My brain was working overtime to keep me safe. It was really smart about doing this – it realised that not allowing me to see what it was doing was a great move, or I might try and stop it.

But it was also a dumbass, because you know what? It’s not unsafe for me to ask a small favour of someone who loves me. It’s not even unsafe for me to have a disagreement with them about it. And it’s not unsafe for me these days to express preferences to men in my home. These things were sometimes unsafe for me when I was a child, but I’m not a child anymore (though my inner child still is).

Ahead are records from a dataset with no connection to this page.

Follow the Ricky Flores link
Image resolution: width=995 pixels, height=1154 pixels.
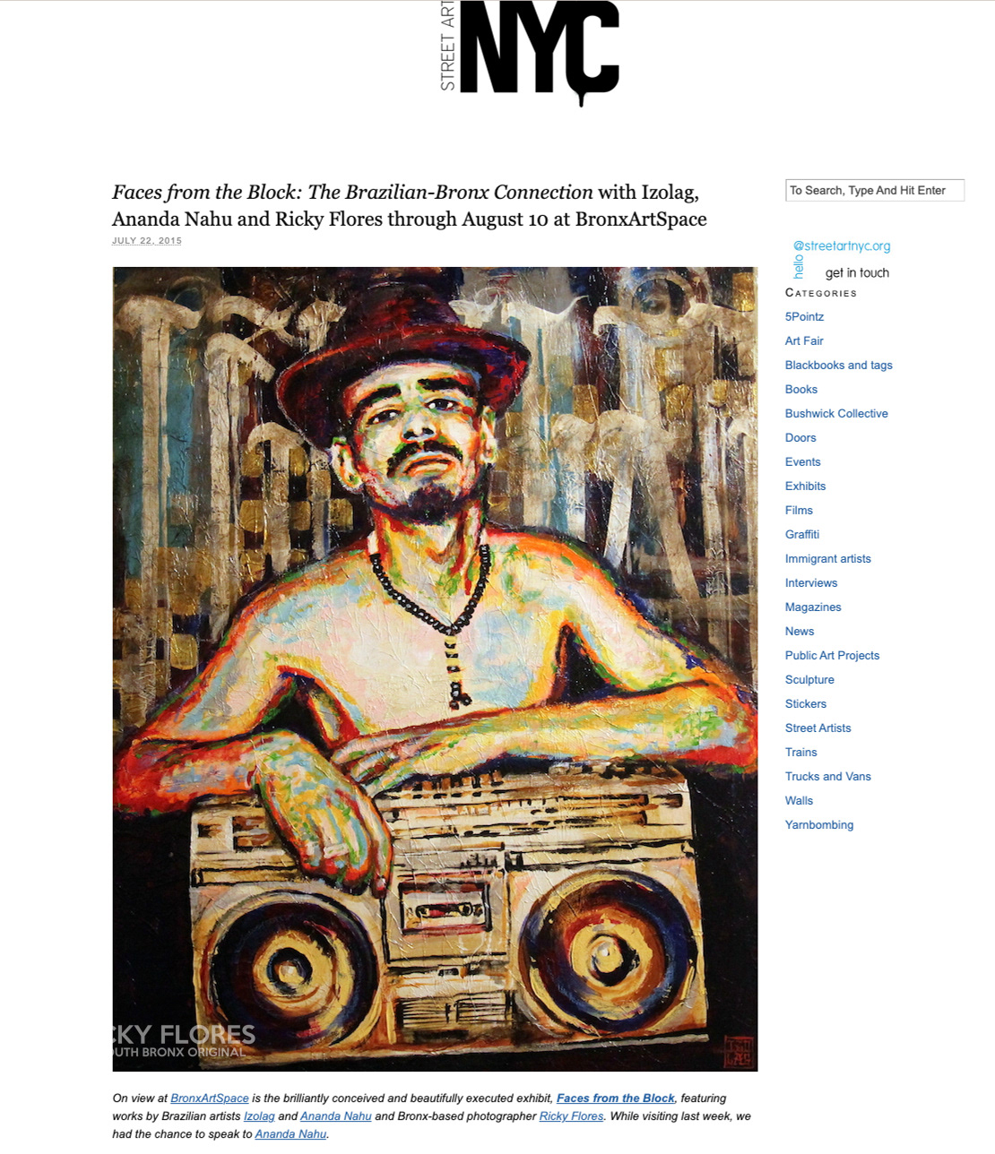[571, 1115]
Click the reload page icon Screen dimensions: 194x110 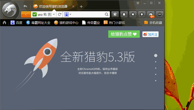pyautogui.click(x=60, y=14)
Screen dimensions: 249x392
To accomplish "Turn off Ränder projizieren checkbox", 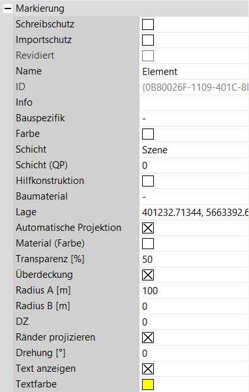I will (148, 338).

And if the extent of my self-deception seems crazy or implausible to you, I’d remind you that people’s subconscious minds can literally render them functionally blind or paralysed in an effort to keep them safe from interpersonal conflict. So a little wilful erasure of domestic preferences is nbd. (If you’re interested in this topic, I recommend the book “It’s All In Your Head” by Suzanne Sullivan, a neurologist specialising in functional disorders.)

Where to from here?

I’m loading my life up with people and things that help my healing. I talk with friends who experience similar challenges and give me insight that I couldn’t find by myself (including when I find myself giving them better advice than I take). I spend time with men who make me feel safe and cared for. I do therapy, when I can afford it. I listen to music and I dance. I sit with myself and do the self-love exercise over and over, every day.

Like a feral kitty hiding under a barn, my true desires will come out when they feel safe. If that means I need to spend another year sitting here quietly with my hand out to them, that’s what I’ll do.